Memorial Ceremony and Concert
General Assembly Hall

27 January 2010

STATEMENTS

Roland Tec
Co-producer of the film Defiance

I was 10 years old before I learned that both my parents were Holocaust survivors. My father had abandoned his medical studies in Vilna to flee Europe in 1940 and my mother was saved by Christians in Nazi-occupied Poland. Slowly, as Mom began work on her memoir, "Dry Tears", she shared details of her childhood spent in hiding.

There are the obvious dramatic examples of altruism, such as the Polish Catholic family that harbored her for the duration of the war, pretending she was a niece, in spite of the risk to their own lives. And there are the less obvious examples. The woman in the black market who, seeing a scrawny eleven years old girl trying to sell rolls among the adults, chose to offer guidance and help rather than either ignoring or defeating her new young competitor. Or the factory foreman who offered shelter on the factory floor to his former boss, my grandfather, despite the fact that under German occupational law, to offer help to a Jew was illegal.

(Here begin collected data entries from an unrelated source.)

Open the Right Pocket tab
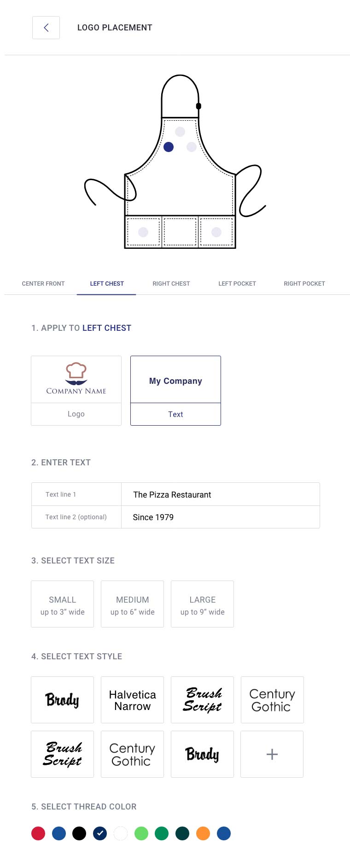The height and width of the screenshot is (868, 350). [304, 284]
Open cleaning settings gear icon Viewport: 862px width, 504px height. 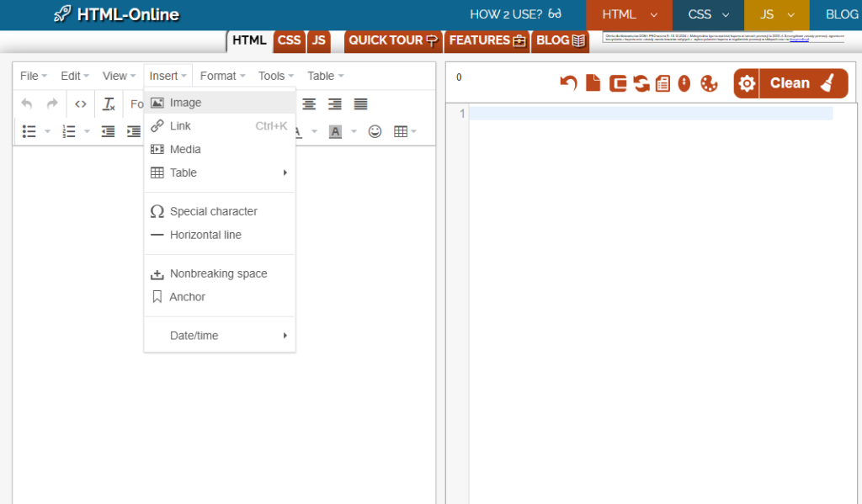coord(746,83)
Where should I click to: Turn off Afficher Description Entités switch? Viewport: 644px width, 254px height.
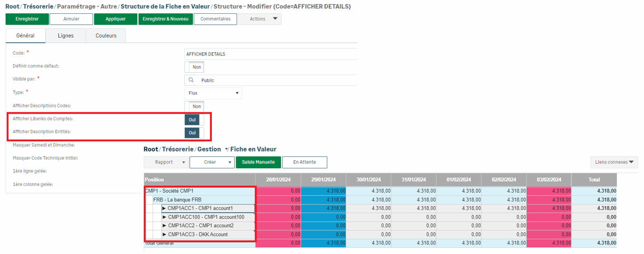(x=194, y=133)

My mother's work has given me a deep appreciation for people's ability to surprise us and to exceed our expectations. The understanding that both my parents' survival is a direct result of countless acts of conscience in defiance of the law has colored my world view and my own work as a writer and filmmaker.

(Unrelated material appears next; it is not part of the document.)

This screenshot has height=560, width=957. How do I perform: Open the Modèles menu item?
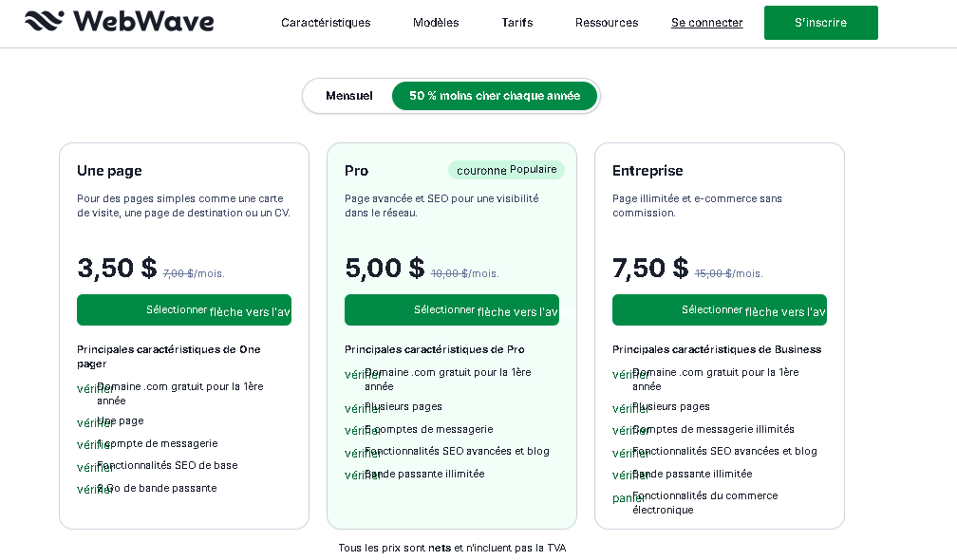coord(435,22)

When I saw my own country succumbing to the climate of fear cultivated by the Bush administration, I felt I had to respond as an artist. In 2008, shortly after the filming of "Defiance", my American film, "We Pedal Uphill", was released.  The fact that the film I made focused on stories of tiny acts of bravery rather than the larger perversions of our legal system, can be traced to my mother's lifelong determination (borne of her own wartime experience) to focus on (and illuminate for us all) the good that overcomes evil, the cooperation that transcends chaos and the hope that stamps out despair.

We have a responsibility to teach our children that throughout history and in every corner of the globe, wherever and whenever evil rears its ugly head, there are always individuals who look into their soul and find the strength to follow their conscience and say "no." Our future on the planet depends on them.